BRIEF:
Wherever a picture appears, skip it and retype the rest of the data exactly.

RECORDS SUPPLIED:
────────────────────────────────────────
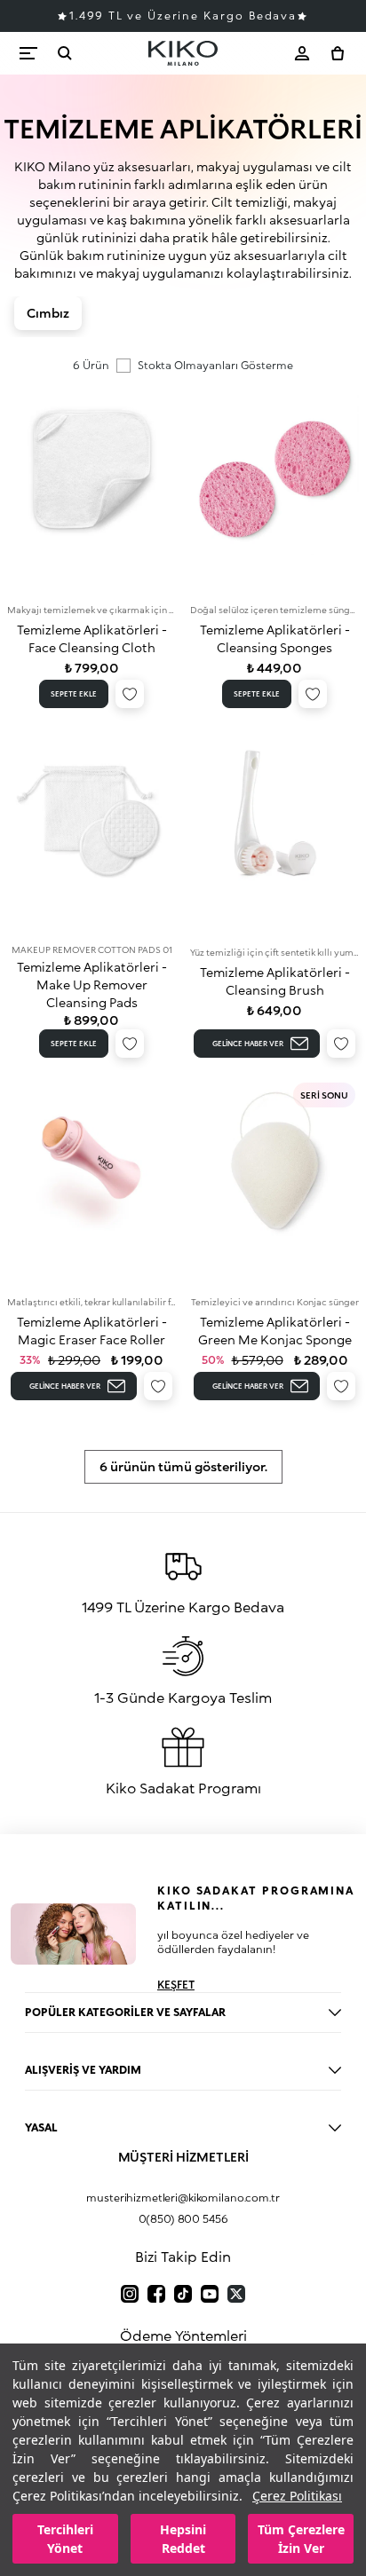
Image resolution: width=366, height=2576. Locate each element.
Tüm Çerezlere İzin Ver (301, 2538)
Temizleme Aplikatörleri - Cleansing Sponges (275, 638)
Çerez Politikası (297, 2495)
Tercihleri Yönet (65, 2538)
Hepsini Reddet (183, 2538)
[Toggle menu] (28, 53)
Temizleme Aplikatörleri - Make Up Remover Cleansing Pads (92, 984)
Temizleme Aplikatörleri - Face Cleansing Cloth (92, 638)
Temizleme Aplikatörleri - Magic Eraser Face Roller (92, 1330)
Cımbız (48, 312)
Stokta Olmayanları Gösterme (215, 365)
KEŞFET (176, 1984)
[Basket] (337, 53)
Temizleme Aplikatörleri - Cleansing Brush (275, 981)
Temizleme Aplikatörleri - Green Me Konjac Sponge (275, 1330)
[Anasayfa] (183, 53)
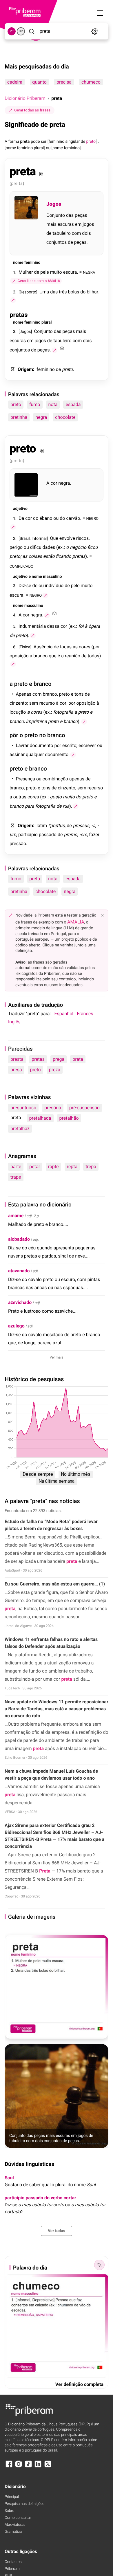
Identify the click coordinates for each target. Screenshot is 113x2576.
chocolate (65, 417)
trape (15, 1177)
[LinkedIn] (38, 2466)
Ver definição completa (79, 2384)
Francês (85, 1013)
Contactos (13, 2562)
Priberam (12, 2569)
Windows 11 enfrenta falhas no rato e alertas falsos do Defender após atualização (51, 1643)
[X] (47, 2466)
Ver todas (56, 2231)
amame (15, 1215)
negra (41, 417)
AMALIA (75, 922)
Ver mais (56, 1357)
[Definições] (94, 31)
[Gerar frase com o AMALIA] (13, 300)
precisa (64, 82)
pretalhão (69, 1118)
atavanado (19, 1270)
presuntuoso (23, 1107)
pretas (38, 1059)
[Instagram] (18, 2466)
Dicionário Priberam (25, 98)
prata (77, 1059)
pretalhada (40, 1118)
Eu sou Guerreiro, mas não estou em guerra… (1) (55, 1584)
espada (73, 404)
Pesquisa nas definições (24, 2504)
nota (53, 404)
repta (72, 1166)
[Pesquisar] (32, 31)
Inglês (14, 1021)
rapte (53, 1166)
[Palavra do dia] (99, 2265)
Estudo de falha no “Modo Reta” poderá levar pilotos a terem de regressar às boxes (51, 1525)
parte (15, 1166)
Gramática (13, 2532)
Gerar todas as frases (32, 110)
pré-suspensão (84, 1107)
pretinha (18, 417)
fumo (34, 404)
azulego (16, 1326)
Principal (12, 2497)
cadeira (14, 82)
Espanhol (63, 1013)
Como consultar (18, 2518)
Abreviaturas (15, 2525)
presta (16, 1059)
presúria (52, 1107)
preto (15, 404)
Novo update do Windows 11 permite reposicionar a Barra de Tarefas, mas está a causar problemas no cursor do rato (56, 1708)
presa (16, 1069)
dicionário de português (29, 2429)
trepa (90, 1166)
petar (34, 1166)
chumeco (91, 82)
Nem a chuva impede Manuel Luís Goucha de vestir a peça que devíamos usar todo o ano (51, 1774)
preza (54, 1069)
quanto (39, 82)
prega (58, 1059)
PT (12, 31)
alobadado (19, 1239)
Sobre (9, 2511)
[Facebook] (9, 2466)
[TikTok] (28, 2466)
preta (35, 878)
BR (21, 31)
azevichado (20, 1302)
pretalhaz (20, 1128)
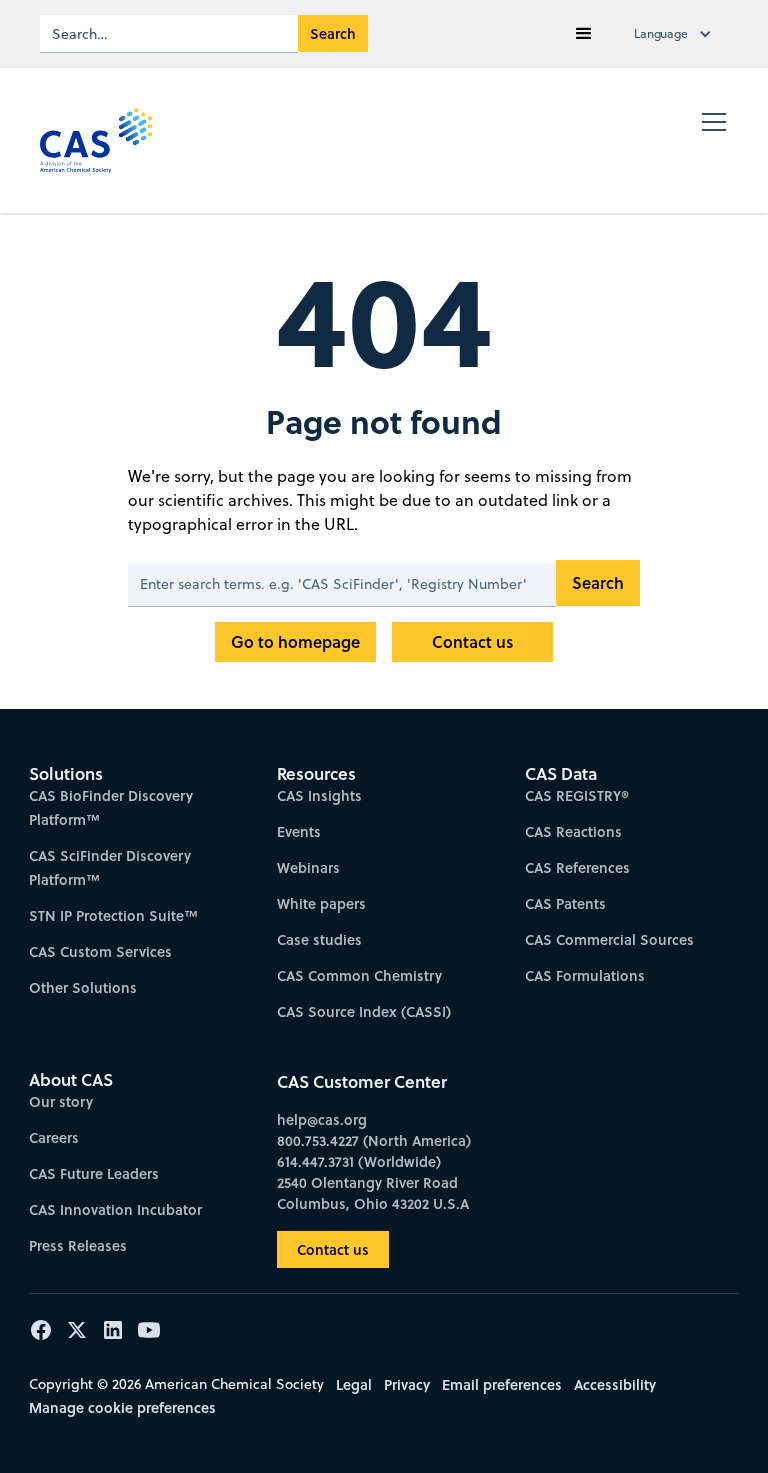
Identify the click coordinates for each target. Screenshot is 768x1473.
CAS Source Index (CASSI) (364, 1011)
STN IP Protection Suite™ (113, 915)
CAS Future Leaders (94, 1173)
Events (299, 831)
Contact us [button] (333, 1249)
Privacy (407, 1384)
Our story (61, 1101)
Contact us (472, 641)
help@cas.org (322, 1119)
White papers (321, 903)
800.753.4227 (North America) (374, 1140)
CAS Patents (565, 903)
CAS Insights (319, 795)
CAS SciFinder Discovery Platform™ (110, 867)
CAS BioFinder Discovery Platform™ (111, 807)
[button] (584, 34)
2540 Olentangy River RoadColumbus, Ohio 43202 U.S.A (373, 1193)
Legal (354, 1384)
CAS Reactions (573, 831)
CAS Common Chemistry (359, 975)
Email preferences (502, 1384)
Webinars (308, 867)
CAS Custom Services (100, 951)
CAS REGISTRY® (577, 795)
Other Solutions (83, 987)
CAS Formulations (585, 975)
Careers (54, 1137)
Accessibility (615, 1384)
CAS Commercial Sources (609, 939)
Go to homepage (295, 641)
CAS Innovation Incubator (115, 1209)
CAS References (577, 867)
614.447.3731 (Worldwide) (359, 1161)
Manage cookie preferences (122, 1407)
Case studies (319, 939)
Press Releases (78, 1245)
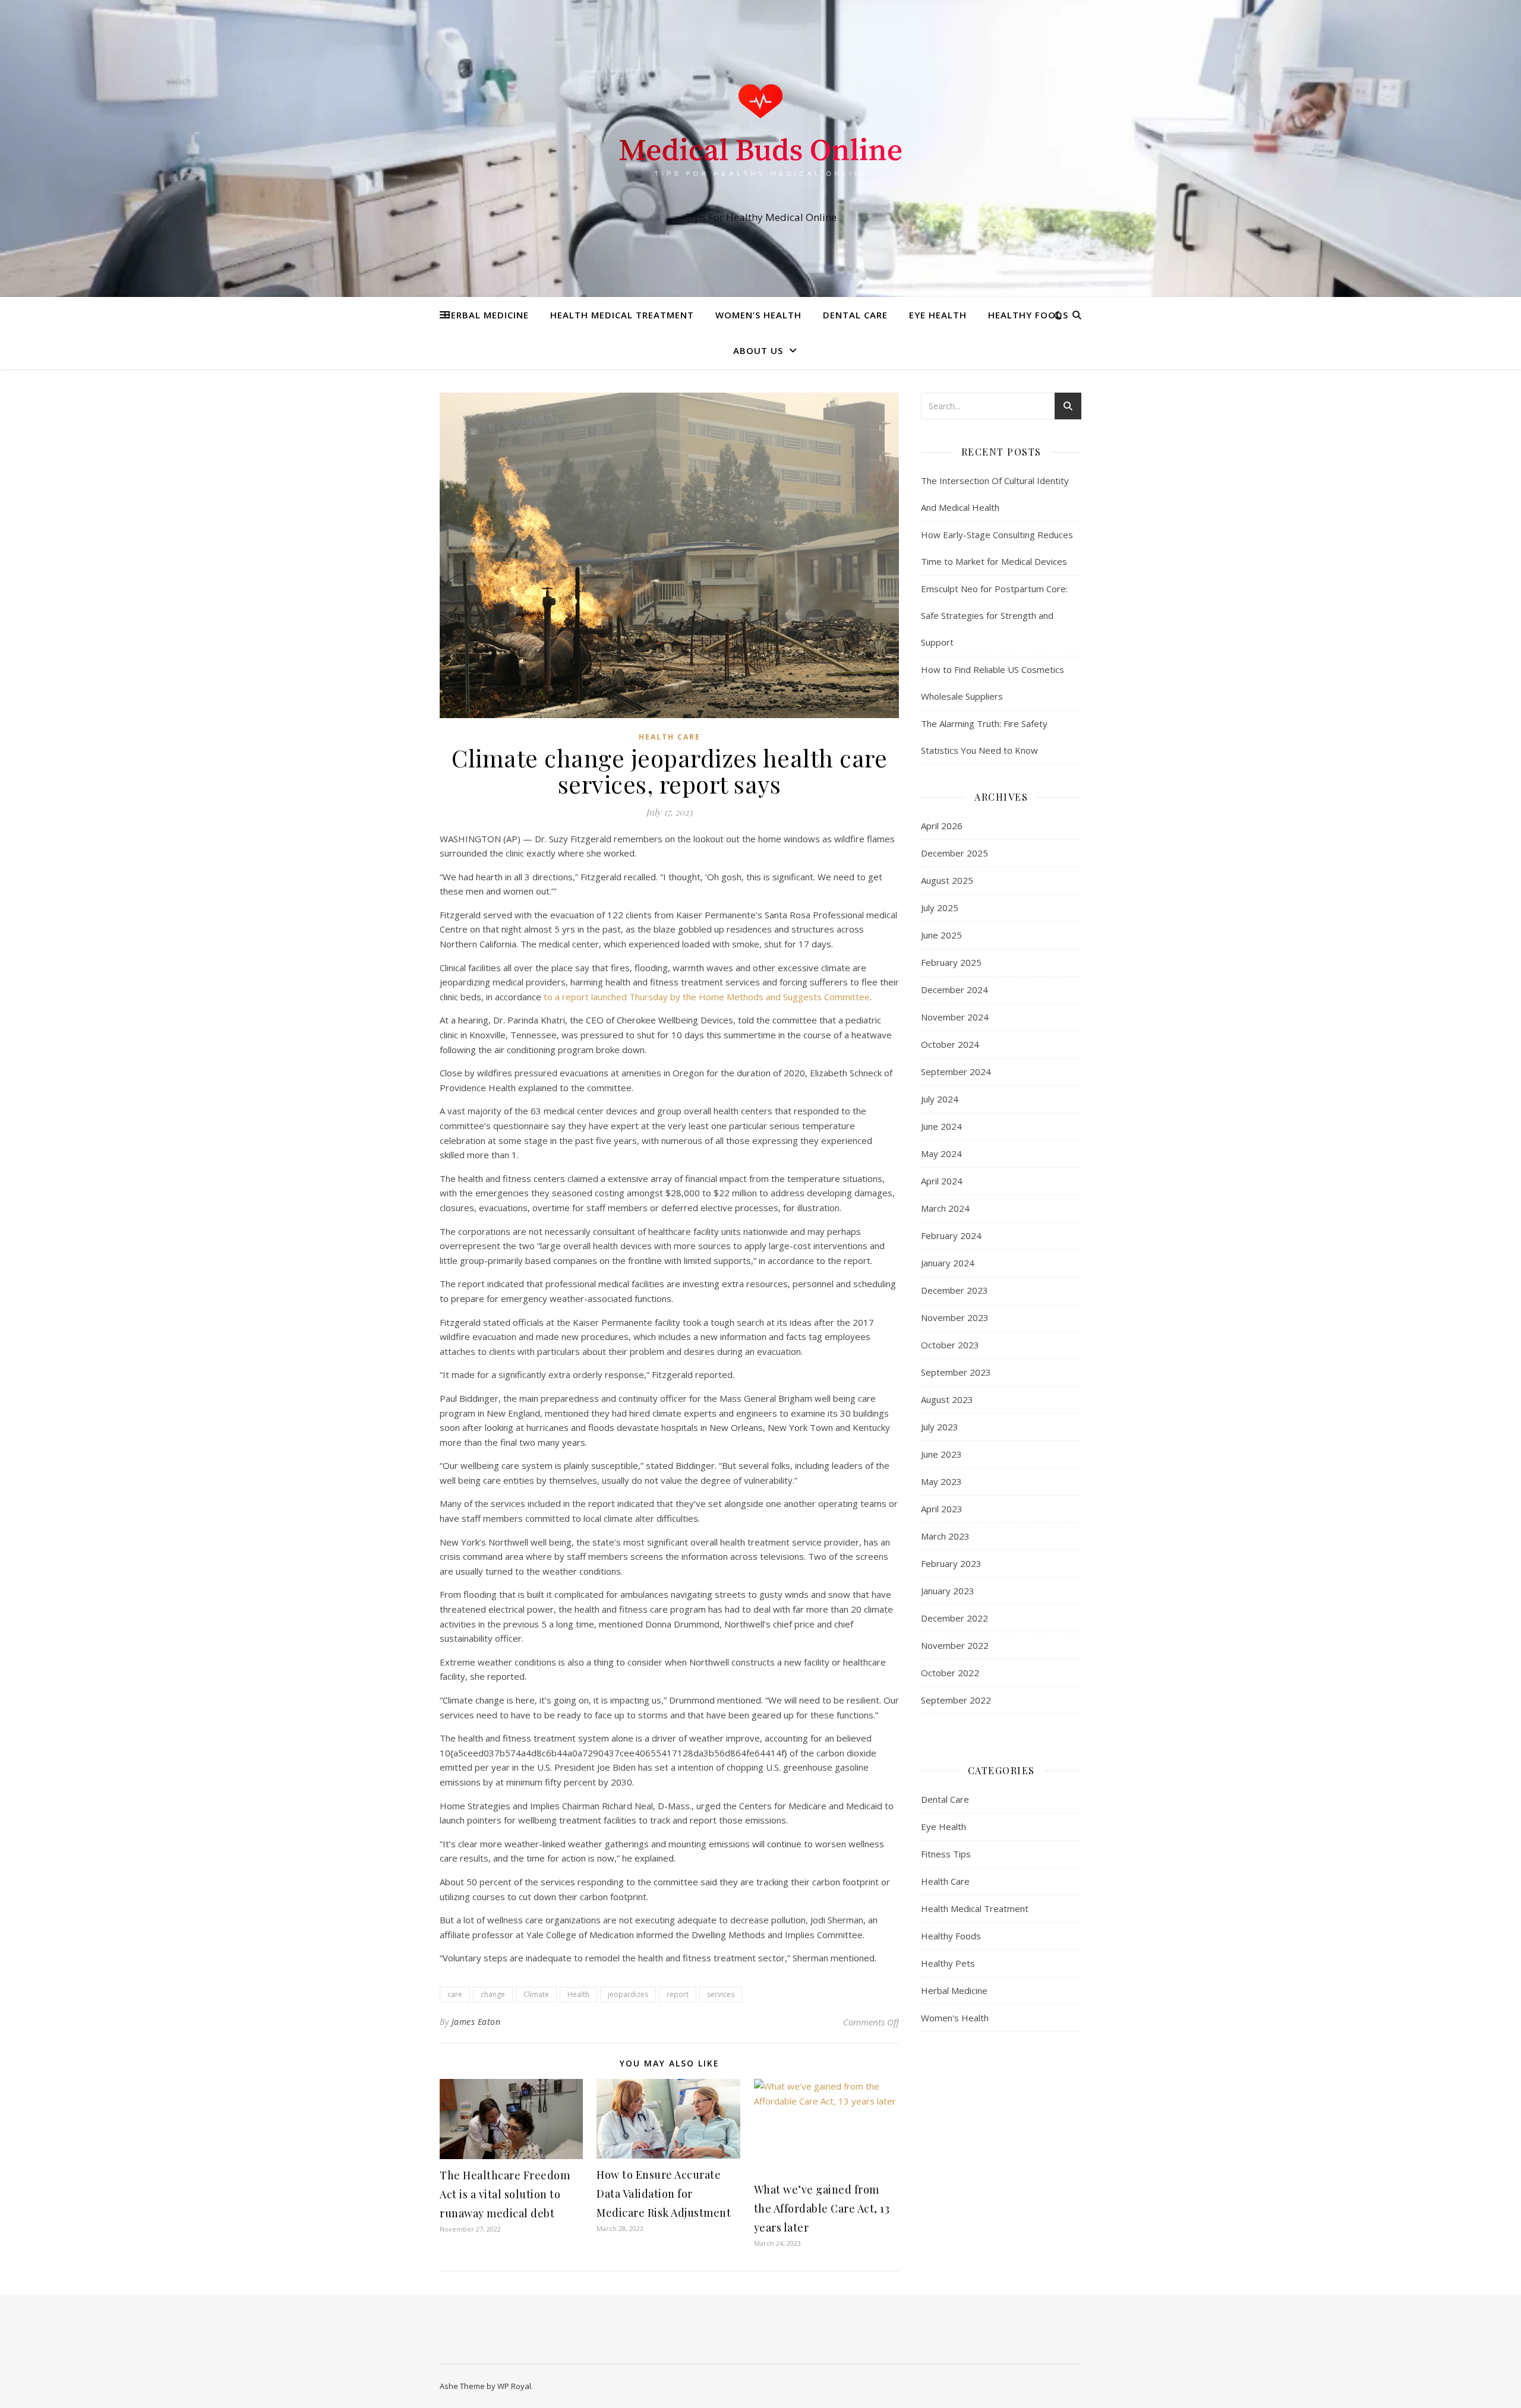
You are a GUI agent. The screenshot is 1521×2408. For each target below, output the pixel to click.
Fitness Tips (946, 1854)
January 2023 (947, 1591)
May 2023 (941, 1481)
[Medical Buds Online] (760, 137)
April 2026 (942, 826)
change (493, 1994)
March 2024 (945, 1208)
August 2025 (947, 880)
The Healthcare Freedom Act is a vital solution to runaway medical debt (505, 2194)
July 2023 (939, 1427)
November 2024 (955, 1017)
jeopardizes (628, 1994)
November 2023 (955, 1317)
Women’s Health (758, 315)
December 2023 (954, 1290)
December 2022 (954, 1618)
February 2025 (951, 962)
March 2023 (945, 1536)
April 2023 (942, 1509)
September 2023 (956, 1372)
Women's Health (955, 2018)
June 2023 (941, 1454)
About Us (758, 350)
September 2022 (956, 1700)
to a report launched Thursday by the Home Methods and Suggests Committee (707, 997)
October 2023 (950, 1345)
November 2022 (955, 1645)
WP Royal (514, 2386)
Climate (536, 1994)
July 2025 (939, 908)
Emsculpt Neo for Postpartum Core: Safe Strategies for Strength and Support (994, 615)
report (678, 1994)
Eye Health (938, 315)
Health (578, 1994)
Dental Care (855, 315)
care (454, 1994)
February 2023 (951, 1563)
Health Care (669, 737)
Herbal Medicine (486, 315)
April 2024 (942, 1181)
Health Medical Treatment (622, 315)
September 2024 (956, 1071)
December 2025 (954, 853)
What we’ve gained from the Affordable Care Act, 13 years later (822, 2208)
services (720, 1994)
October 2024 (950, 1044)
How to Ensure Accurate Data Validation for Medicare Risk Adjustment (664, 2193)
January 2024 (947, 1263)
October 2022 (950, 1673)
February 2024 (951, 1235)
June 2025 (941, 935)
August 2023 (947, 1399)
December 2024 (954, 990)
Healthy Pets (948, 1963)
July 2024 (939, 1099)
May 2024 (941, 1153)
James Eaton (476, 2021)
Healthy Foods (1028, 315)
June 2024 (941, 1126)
────────────────────────────────────────
EXERCISE SOLUTION:
Image resolution: width=366, height=2576. Locate each element.
Tüm Çerezlere İzin Ver (301, 2538)
Temizleme Aplikatörleri - Cleansing Sponges (275, 638)
Çerez Politikası (297, 2495)
Tercihleri Yönet (65, 2538)
Hepsini Reddet (183, 2538)
[Toggle menu] (28, 53)
Temizleme Aplikatörleri - Make Up Remover Cleansing Pads (92, 984)
Temizleme Aplikatörleri - Face Cleansing Cloth (92, 638)
Temizleme Aplikatörleri - Magic Eraser Face Roller (92, 1330)
Cımbız (48, 312)
Stokta Olmayanları Gösterme (215, 365)
KEŞFET (176, 1984)
[Basket] (337, 53)
Temizleme Aplikatörleri - Cleansing Brush (275, 981)
Temizleme Aplikatörleri - Green Me Konjac Sponge (275, 1330)
[Anasayfa] (183, 53)
Identify the click coordinates for each target. Screenshot is 113x2576.
chocolate (65, 417)
trape (15, 1177)
[LinkedIn] (38, 2466)
Ver definição completa (79, 2384)
Francês (85, 1013)
Contactos (13, 2562)
Priberam (12, 2569)
Windows 11 enfrenta falhas no rato e alertas falsos do Defender após atualização (51, 1643)
[X] (47, 2466)
Ver todas (56, 2231)
amame (15, 1215)
negra (41, 417)
AMALIA (75, 922)
Ver mais (56, 1357)
[Definições] (94, 31)
[Gerar frase com o AMALIA] (13, 300)
precisa (64, 82)
pretalhão (69, 1118)
atavanado (19, 1270)
presuntuoso (23, 1107)
pretas (38, 1059)
[Instagram] (18, 2466)
Dicionário Priberam (25, 98)
prata (77, 1059)
pretalhada (40, 1118)
Eu sou Guerreiro, mas não estou em guerra… (1) (55, 1584)
espada (73, 404)
Pesquisa nas definições (24, 2504)
nota (53, 404)
repta (72, 1166)
[Pesquisar] (32, 31)
Inglês (14, 1021)
rapte (53, 1166)
[Palavra do dia] (99, 2265)
Estudo de falha no “Modo Reta” poderá levar pilotos a terem de regressar às boxes (51, 1525)
parte (15, 1166)
Gramática (13, 2532)
Gerar todas as frases (32, 110)
pré-suspensão (84, 1107)
pretinha (18, 417)
fumo (34, 404)
azulego (16, 1326)
Principal (12, 2497)
cadeira (14, 82)
Espanhol (63, 1013)
Como consultar (18, 2518)
Abreviaturas (15, 2525)
presta (16, 1059)
presúria (52, 1107)
preto (15, 404)
Novo update do Windows 11 permite reposicionar a Barra de Tarefas, mas está a causar problemas no cursor do rato (56, 1708)
presa (16, 1069)
dicionário de português (29, 2429)
trepa (90, 1166)
petar (34, 1166)
chumeco (91, 82)
Nem a chuva impede Manuel Luís Goucha de vestir a peça que devíamos usar todo o ano (51, 1774)
preza (54, 1069)
quanto (39, 82)
prega (58, 1059)
PT (12, 31)
alobadado (19, 1239)
Sobre (9, 2511)
[Facebook] (9, 2466)
[TikTok] (28, 2466)
preta (35, 878)
BR (21, 31)
azevichado (20, 1302)
pretalhaz (20, 1128)
Identify the click coordinates for each target. Screenshot is 768x1473.
CAS Source Index (CASSI) (364, 1011)
STN IP Protection Suite™ (113, 915)
CAS Future Leaders (94, 1173)
Events (299, 831)
Contact us [button] (333, 1249)
Privacy (407, 1384)
Our story (61, 1101)
Contact us (472, 641)
help@cas.org (322, 1119)
White papers (321, 903)
800.753.4227 (North America) (374, 1140)
CAS Patents (565, 903)
CAS Insights (319, 795)
CAS SciFinder Discovery Platform™ (110, 867)
CAS BioFinder Discovery Platform™ (111, 807)
[button] (584, 34)
2540 Olentangy River RoadColumbus, Ohio 43202 U.S.A (373, 1193)
Legal (354, 1384)
CAS Reactions (573, 831)
CAS Common Chemistry (359, 975)
Email preferences (502, 1384)
Webinars (308, 867)
CAS Custom Services (100, 951)
CAS REGISTRY® (577, 795)
Other Solutions (83, 987)
CAS Formulations (585, 975)
Careers (54, 1137)
Accessibility (615, 1384)
CAS Commercial Sources (609, 939)
Go to homepage (295, 641)
CAS Innovation Incubator (115, 1209)
CAS References (577, 867)
614.447.3731 (Worldwide) (359, 1161)
Manage cookie preferences (122, 1407)
Case studies (319, 939)
Press Releases (78, 1245)
You are a GUI agent. The screenshot is 1521×2408. For each target below, output the pixel to click.
Fitness Tips (946, 1854)
January 2023 (947, 1591)
May 2023 (941, 1481)
[Medical Buds Online] (760, 137)
April 2026 (942, 826)
change (493, 1994)
March 2024 (945, 1208)
August 2025 (947, 880)
The Healthcare Freedom Act is a vital solution to runaway medical debt (505, 2194)
July 2023 (939, 1427)
November 2024 (955, 1017)
jeopardizes (628, 1994)
November 2023 (955, 1317)
Women’s Health (758, 315)
December 2023 (954, 1290)
December 2022 (954, 1618)
February 2025 (951, 962)
March 2023 (945, 1536)
April 2023 (942, 1509)
September 2023 (956, 1372)
Women's Health (955, 2018)
June 2023 (941, 1454)
About Us (758, 350)
September 2022 (956, 1700)
to a report launched Thursday by the Home Methods and Suggests Committee (707, 997)
October 2023 (950, 1345)
November 2022 (955, 1645)
WP Royal (514, 2386)
Climate (536, 1994)
July 2025 (939, 908)
Emsculpt Neo for Postpartum Core: Safe Strategies for Strength and Support (994, 615)
report (678, 1994)
Eye Health (938, 315)
Health (578, 1994)
Dental Care (855, 315)
care (454, 1994)
February 2023 (951, 1563)
Health Care (669, 737)
Herbal Medicine (486, 315)
April 2024 (942, 1181)
Health Medical Treatment (622, 315)
September 2024 (956, 1071)
December 2025 (954, 853)
What we’ve gained from the Affordable Care Act, 13 years later (822, 2208)
services (720, 1994)
October 2024 (950, 1044)
How to Ensure Accurate Data Validation for Medicare Risk Adjustment (664, 2193)
January 2024 (947, 1263)
October 2022 (950, 1673)
February 2024 (951, 1235)
June 2025 (941, 935)
August 2023 (947, 1399)
December 2024 (954, 990)
Healthy Pets (948, 1963)
July 2024 (939, 1099)
May 2024 (941, 1153)
James Eaton (476, 2021)
Healthy Foods (1028, 315)
June 2024 (941, 1126)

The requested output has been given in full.